Free Range eggs or eggs from Caged?(8 Posts)
Buying Free range Eggs for so long and sometimes organic when they are on offer. Today, while browsing, someone mentioned, there was a documentary about how these hens are kept and voted against an offer for free range eggs!!?? Mum's instinct... with egg being one of the most consumed at home, raised an alert in mind. Thought would be a better idea to find out what other mums think about these ranges!? Anyone voting against Free range?
Message withdrawn at poster's request.
I don't doubt their quality and not prepared to change my view just because one person is against it as I haven't seen that particular documentary But at the same time, couldn't just ignore it and would like to make sure that I am getting right food for children (well, atleast a few )

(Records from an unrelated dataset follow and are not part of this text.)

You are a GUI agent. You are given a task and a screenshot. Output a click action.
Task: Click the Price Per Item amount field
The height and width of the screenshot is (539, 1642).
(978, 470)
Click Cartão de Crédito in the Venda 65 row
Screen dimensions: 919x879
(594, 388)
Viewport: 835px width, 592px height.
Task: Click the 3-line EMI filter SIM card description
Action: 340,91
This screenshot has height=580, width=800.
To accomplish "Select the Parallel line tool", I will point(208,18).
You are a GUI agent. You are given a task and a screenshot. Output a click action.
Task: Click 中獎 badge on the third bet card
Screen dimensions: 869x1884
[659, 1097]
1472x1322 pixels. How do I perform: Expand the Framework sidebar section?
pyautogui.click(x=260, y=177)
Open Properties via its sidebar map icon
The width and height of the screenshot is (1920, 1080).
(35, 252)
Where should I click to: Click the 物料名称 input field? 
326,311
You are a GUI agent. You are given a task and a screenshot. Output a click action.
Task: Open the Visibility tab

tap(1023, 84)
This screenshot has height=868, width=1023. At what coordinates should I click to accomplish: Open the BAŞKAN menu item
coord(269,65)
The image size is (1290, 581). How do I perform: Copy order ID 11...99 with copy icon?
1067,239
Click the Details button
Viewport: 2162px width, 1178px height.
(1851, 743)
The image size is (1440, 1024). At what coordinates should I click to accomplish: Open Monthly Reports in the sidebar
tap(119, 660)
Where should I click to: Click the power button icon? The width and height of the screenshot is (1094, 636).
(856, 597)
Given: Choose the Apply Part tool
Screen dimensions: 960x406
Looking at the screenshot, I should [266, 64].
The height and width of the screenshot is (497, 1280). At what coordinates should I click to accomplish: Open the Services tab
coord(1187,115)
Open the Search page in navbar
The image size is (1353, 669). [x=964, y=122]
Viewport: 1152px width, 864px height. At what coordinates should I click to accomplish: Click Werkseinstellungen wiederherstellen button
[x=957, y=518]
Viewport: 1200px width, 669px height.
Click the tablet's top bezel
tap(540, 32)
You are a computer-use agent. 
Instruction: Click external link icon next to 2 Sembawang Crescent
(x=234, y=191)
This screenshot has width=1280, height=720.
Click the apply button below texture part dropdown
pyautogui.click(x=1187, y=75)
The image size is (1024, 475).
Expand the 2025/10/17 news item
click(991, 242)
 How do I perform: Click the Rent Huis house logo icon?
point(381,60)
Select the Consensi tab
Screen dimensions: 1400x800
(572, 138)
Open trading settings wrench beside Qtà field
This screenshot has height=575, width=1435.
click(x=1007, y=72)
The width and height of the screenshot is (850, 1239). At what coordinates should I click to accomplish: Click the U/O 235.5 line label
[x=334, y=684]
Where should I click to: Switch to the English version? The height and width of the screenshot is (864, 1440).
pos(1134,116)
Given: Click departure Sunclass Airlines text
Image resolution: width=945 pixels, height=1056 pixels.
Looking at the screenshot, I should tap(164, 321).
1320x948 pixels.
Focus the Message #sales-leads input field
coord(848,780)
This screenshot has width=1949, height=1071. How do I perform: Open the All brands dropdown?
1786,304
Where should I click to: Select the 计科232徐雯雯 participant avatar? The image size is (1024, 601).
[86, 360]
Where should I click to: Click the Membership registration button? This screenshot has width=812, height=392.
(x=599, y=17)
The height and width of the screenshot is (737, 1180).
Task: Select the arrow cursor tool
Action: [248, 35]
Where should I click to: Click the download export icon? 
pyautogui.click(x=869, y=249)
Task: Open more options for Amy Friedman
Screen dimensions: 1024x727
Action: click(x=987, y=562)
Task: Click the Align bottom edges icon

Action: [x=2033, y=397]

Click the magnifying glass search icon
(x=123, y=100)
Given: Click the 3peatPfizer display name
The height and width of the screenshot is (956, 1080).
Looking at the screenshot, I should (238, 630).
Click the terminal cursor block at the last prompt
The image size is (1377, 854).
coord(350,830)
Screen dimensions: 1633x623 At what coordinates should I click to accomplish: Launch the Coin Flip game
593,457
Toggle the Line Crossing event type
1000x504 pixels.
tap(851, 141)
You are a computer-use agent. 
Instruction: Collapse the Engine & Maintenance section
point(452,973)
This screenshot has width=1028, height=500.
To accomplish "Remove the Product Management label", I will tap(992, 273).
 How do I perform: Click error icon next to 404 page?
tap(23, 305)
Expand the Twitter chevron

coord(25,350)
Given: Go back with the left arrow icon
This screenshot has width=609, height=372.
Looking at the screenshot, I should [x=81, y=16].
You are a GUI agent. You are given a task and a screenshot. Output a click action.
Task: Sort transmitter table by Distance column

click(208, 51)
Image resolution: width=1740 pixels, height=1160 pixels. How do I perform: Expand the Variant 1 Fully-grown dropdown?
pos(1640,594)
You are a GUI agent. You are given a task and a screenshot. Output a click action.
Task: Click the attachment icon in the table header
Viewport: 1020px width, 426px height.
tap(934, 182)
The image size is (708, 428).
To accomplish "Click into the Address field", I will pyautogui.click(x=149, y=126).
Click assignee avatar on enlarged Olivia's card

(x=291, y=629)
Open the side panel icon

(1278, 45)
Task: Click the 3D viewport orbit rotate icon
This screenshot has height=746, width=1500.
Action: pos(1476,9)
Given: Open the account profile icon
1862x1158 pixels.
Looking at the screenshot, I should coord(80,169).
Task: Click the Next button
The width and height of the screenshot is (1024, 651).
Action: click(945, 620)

Free range and RSPCA Freedom Food approved all the way - they are not much more expensive than caged / barn eggs and the chickens have a far better standard of living. It is true that some labelling can be misleading, but if you see the RSPCA symbol then the farms have been checked and approved. Alternatively, if you happen to know anyone locally that keeps hens you could buy eggs from them as then you'll be able to see whether the chickens are well cared for and have enough space to roam throughout the day!
Organic eggs because I thought they are more nutrient rich, then free range. I probably wouldn't buy caged. Doesn't seem right.
I think the image we have of 'free range' hens is very far from the truth. Even though they are free range, they are laying birds which are kept on an industrial scale. It's not a particularly pretty industry.
That said, if you are going to buy eggs (which i do) then buy the highest welfare you can find/afford. Organic eggs aren't kept in any better conditions, they are fed organic food though (and common sense would say that they're less likely to have inputs like antibiotics because they are fed an organic diet).
I would go without eggs before I bought caged eggs. I get a fortnightly organic box which includes eggs, and if I have to top up between orders I go for freedom certified eggs.
free range chickens are generally kept in the same old barns that battery hens used to be kept in (rather than go out of business) - they just have an outdoor run attached - which most hens do not actually use.
Most free range hens are kept on massive farms, still have their beaks trimmed with hot wires, and male chicks are gassed. Free range hens have a maximum stocking level of 9 hens per square metre - does not leave much space..... though they did used to be 11 per sqm, so I guess things are getting better.
They are still pumped full of GM grains and animal derived feed with colourants to provide a "lovely yolk colour" - you need to buy organic to get around that side of things..
People seem to have the view that free range means small-holding produced - scraping around in a lush green field all day - it does not - unless you buy from that source personally. Supermarket eggs are mass produced.